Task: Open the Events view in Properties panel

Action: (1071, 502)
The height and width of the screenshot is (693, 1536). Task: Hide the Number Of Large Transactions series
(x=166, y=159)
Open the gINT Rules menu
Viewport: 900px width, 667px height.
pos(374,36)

_____

**Aim of the task**
Find the line containing "The height and" in the data above. Please transcribe it and every line after it, exactly.

**Response area**
The height and width of the screenshot is (693, 1536). Task: Hide the Number Of Large Transactions series
(x=166, y=159)
Open the gINT Rules menu
Viewport: 900px width, 667px height.
pos(374,36)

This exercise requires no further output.